When I travelled on the Denver & Rio Grande back in 1981, it followed the Animas River through spectacular scenery.
The river is used for Kayaking and rafting and is a perfect location or this famous Railroad. It was the 4th of July 1981, and I couldn’t believe I was on the train!
I was on business in the US when I arrived in Los Angeles on a Friday afternoon and with a weekend to kill, I thought of riding a steam train before getting down to work. The only issue was that I didn’t know where they ran.
In my pre internet musings, I had heard of the famous Denver & Rio Grande Railroad, which I knew was in Colorado. That sounded like a good place to go. I still had no idea exactly where it was.
I looked at the departure board and the hundreds of flights heading all over the USA and a flight to Durango caught my eye. I seemed to remember this name. Could this be where the Railway ran from?
I purchased a return ticket and headed off into the unknown.

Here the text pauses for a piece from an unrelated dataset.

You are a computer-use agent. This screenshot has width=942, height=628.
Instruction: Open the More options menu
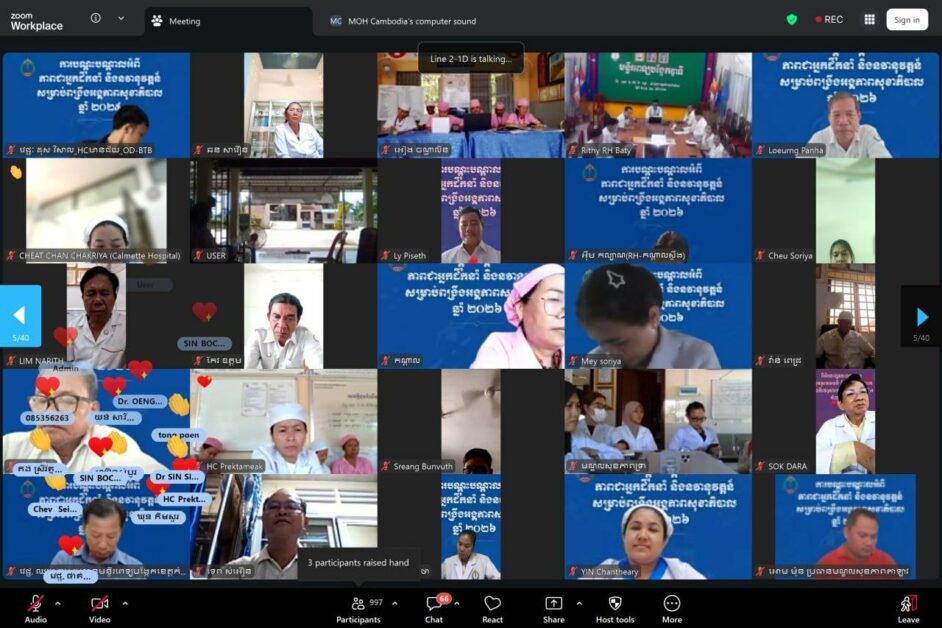pos(671,604)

Double 2-8-2s arrive at Silverton on July 4, 1981
As it turns out, I went to the right place and reached this lovely western town and a very nice steam depot full of narrow gage beauties. I was told that they shot guns before the plains arrived to scare the deer off the runway. Truly the wild west.
I had a great day out on the train and would recommend it to anyone in the area. Unfortunately right now, the river is yellow with pollution from an old Gold Mine. Apparently the EPA was doing some work and accidentally released toxic waste into the River causing untold damage.
The story below explains what happened.
Jerry McBride/The Durango Herald
People kayak in the Animas River near Durango, Colo., Thursday, Aug. 6, 2015, in water colored from a mine waste spill. The U.S. Environmental Protection Agency said that a cleanup team was working with heavy equipment Wednesday to secure an entrance to the Gold King Mine. Workers instead released an estimated 1 million gallons of mine waste into Cement Creek, which flows into the Animas River.
By KRISTEN WYATT
Published: 07 August 2015 09:23 AM
Updated: 07 August 2015 03:03 PM
DENVER — A plume of mustard-colored muck that spilled from a Colorado mine was inching downstream Friday as frustrated state and local officials awaited word from federal agencies on the kind of pollutants staining the water.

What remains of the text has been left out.